Ripley slogged herway through paperwork. She’d lost the coin toss with Zack, which still irritated her, since the false spring was hanging on. It would be close to sixty degrees by afternoon, and she was stuck on desk duty.
The only good part was that he wasn’t around, so she was free to sulk and call him nasty names under her breath. When the door of the station house opened, she prepared to launch a few at him, face-to-face. But it was Mac who walked in, behind what looked to be most of Holland’s supply of tulips.
“What’re you doing, going into the florist business?”
“No.” He crossed to her, held out the rainbow of spring flowers. “Happy Valentine’s Day.”

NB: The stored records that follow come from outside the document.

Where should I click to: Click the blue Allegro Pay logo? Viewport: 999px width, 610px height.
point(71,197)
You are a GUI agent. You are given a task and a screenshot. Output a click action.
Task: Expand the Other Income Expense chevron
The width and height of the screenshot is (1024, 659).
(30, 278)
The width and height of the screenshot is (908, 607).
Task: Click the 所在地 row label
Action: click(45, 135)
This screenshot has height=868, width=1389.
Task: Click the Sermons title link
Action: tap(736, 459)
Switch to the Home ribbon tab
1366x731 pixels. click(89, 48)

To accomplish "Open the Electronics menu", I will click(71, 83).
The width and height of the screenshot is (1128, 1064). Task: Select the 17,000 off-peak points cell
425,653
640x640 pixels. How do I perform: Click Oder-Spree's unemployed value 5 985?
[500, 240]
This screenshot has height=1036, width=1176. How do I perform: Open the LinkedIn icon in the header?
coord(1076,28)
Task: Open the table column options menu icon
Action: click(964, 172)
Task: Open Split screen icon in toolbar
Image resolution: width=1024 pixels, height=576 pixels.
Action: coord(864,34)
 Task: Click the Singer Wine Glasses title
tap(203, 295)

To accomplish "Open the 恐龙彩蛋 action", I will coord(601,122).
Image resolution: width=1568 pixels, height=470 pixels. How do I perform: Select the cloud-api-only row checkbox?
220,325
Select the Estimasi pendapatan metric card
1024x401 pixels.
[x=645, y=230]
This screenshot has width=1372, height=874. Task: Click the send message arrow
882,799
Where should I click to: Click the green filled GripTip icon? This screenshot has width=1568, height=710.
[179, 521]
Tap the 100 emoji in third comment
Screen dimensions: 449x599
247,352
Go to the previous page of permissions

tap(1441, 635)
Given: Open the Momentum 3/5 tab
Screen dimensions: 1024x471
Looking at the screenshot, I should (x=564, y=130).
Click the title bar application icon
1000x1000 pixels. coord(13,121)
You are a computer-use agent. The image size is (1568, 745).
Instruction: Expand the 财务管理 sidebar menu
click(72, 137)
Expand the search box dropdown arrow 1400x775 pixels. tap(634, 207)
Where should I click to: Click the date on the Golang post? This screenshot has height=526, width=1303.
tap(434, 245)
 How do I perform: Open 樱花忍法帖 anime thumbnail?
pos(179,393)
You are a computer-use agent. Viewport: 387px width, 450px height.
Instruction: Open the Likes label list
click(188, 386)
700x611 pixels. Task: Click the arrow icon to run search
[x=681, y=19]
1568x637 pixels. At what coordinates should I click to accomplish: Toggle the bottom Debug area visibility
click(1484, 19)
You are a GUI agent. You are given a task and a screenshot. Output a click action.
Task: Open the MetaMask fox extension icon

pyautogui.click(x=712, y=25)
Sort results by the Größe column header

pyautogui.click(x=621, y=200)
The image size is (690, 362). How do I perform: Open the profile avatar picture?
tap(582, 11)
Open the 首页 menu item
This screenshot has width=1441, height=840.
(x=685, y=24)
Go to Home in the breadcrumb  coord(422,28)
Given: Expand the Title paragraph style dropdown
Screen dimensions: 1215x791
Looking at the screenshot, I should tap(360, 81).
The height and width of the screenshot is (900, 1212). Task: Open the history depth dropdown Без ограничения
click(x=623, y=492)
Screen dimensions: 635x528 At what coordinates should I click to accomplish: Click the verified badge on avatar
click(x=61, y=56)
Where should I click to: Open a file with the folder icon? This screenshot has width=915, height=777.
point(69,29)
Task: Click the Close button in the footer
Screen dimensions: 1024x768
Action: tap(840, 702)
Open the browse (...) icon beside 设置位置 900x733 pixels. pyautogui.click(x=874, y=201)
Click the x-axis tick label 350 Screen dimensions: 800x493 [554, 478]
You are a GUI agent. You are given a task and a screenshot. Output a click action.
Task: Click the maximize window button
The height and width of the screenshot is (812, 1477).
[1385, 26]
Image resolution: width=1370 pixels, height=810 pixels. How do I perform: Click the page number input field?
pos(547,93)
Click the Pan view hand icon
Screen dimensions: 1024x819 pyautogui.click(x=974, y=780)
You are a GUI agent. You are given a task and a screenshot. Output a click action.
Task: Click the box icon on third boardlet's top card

“Oh, well. Wow.” Even as her heart went soft as putty, her stomach jumped. “Um.”
“You say thanks, and kiss me now,” Mac told her helpfully.
There were so many of them, she had to hold them out to the side before she could manage the kiss. And when she would have kept that part of the ritual light, he simply slid his arms around her, drew her closer, sucked her down into that soft, slippery world.
“There are a lot of flowers.” He rubbed his lips over hers, stirring them both. “Say thanks again.”
“Th—” He took the kiss deeper until her skin was humming and she’d risen to her toes.
“That ought to cover it.” He ran his hands up and down her sides.
“I guess.” She had to clear her throat. “They’re really pretty.” She felt silly holding them, sillier still because she wanted to bury her face in them and sniff like a puppy. “But you didn’t have to bring me flowers. I don’t really go in for the whole Valentine’s gig.”
“Yeah, crass commercialism and blah, blah. So what?”
He made her laugh, and she stopped feeling silly. “There’s a hell of a lot of them—the florist must have fallen weeping to his knees when you walked out. Let me see if we’ve got something around here to hold them.”
She had to settle for a plastic scrub bucket—but did indulge herself with some sniffing and sighing as she filled it with water from the bathroom tap.
“I’ll do better by them when I take them home,” she promised as she carried them back out. “I didn’t know tulips came in so many colors. I guess I haven’t paid attention.”
“My mom goes for tulips. She—what do you call it—forces the bulbs in little glass jars every winter.”
Ripley set the makeshift vase on the desk. “I bet you sent your mother flowers today.”
She looked at him, shook her head. “You’re a hell of a sweetheart, Dr. Booke.”
“Think so?” He dug in his pocket, frowned, dug in the other. And came up with a little candy heart, then dropped it into Ripley’s palm.
Be Mine, she read, and felt that little jitter in the belly again.
“So, how about it?” He reached around to tug on her ponytail. “Are you going to be my valentine?”
“Boy, you’re really into this. Looks like you’ve got me. Now I’m going to have to go buy you a mushy card.”
“It’s the least you can do.” He continued to play with the sleek tail of hair. “Listen, about tonight. I didn’t realize it was Valentine’s Day when I made the arrangements with Mia. If you want, I can reschedule that and we can go out to dinner, take a drive, whatever you’d like.”